**Document passage:**

‘Angola 3’ Black Panther conviction reversed after 35 years

Attention now turns to 'Omaha Two' case

After some 35 years imprisonment under solitary confinement in Louisiana’s Angola prison, the Black Panther Albert Woodfox of the ‘Angola 3’ is now up for retrial following the decision that his original case was unfairly assessed. Describing the experiences of two other Black Panthers to have also endured dubious original murder trials within the state of Nebraska, Michael Richardson reviews the evidence withheld from their initial case.

US District Court Judge James J. Brady of Baton Rouge, Louisiana has ordered the state to either free or retry Albert Woodfox after almost three dozen years in solitary confinement. Woodfox, tried with two other co-defendants, was convicted for the 1972 murder of prison guard Brent Miller at Angola prison where he had been serving a sentence for armed robbery.

After a controversial trial and an even more disputed second trial in 1998 (when he was retried following appeal of his first conviction), Woodfox may see freedom from the infamous prison where he has been held in virtual isolation for over three decades.

Woodfox had been active in a prison chapter of the Black Panthers in the racially-charged Angola Prison, a vast plantation-style penitentiary in rural Louisiana. Following conviction for the stabbing of Miller, a life sentence was imposed and Angola officials decided that for security reasons Woodfox and fellow Panther Herman Wallace would be held in solitary confinement. The 6 by 9 feet isolation cells would become home, night and day, for thirty-five years.

Magistrate Docia L. Dalby has described the punishment meted out to the two Panthers as: ‘durations so far beyond the pale that this court has not found anything even remotely comparable in the annals of American jurisprudence.’

Judge Brady, after a careful review of the trial record and the recommendation of Magistrate Judge Christine Noland, determined that Woodfox had not received a fair trial, that his attorney had failed to adequately represent him, and that the state's chief witness, Hezekiah Brown, had received a reduced sentence for naming Woodfox. Further, exculpatory information about the physical evidence in the case in the form of bloodstains was also withheld from the jury.

**Data:**
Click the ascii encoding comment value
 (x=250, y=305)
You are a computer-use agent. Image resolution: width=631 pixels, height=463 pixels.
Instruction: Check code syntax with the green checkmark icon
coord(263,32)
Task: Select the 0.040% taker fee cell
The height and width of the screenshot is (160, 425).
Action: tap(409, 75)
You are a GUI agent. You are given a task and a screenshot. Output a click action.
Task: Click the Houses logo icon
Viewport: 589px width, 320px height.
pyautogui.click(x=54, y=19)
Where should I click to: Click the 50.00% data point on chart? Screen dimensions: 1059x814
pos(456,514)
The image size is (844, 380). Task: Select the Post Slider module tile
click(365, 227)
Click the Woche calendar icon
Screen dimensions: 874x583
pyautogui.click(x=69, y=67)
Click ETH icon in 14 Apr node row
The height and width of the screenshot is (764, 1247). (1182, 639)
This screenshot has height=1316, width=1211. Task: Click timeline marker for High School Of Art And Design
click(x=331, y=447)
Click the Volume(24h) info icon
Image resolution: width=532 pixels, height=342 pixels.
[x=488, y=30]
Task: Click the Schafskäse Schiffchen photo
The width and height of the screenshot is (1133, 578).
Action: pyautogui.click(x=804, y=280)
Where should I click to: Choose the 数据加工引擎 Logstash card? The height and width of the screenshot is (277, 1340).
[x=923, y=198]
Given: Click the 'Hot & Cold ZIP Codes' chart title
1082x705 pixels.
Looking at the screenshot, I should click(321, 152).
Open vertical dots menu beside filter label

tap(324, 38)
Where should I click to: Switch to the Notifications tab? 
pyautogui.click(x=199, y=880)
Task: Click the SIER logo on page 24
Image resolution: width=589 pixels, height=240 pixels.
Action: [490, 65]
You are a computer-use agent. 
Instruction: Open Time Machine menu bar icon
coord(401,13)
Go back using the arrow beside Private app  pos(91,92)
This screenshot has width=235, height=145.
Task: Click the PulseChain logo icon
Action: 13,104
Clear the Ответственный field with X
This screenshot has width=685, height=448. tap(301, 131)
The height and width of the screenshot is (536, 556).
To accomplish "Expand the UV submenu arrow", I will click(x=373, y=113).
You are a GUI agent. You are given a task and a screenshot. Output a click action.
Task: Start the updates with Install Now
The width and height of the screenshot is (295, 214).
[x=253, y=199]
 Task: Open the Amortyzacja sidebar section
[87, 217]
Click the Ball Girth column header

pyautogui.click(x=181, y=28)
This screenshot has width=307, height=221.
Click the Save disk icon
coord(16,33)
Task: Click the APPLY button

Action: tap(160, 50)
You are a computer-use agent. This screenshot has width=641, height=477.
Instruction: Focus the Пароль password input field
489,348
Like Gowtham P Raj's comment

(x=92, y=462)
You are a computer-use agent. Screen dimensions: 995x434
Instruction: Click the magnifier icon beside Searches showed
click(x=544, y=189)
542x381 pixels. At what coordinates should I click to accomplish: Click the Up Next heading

**List of tasks:**
1 > In the article on the reversed Angola 3 conviction, what were the dimensions of the isolation cells where Woodfox and Herman Wallace were held?
2 > Resume the article on the reversed Angola 3 conviction, picking up after its last sentence.
Nothing in the records is needed for these tasks.

**Exercise responses:**
1 > 6 by 9 feet

2 >
While Woodfox waits for a prosecutor's decision on his future, another Black Panther in the Nebraska State Penitentiary, Ed Poindexter, waits for a ruling from the Nebraska Supreme Court on his request for a new trial. Poindexter and fellow Panther activist Mondo we Langa (formerly David Rice) were convicted in April 1971 for the murder by bombing of Omaha police officer Larry Minard.

Unlike Woodfox, who was an inmate at the time of his alleged crime, Poindexter and Langa were free and officers in the Nebraska Committee to Combat Fascism and were Omaha's most vocal police critics. On 17 August 1970, police were lured to a vacant house investigating a report of a woman screaming when a bomb killed Minard and injured seven other police officers. Within two days of the bombing, J. Edgar Hoover, director of the Federal Bureau of Investigation (FBI), who had targeted the Black Panthers, ordered Ivan Willard Conrad, director of the FBI’s national crime laboratory, to withhold information that was not favorable to the prosecution of Poindexter and Langa for Minard's murder.

Hoover was at war with the Black Panthers and secretly directed a clandestine ‘no holds barred’ operation, code-named COINTELPRO, to put the group out of existence. Using illegal tactics, FBI agents engaged in a nationwide campaign that encouraged violence, planted and withheld evidence, obtained false arrests, and took a host of other measures that would later be denounced by the US Senate Select Committee to Study Government Operations (commonly known as the Church Committee).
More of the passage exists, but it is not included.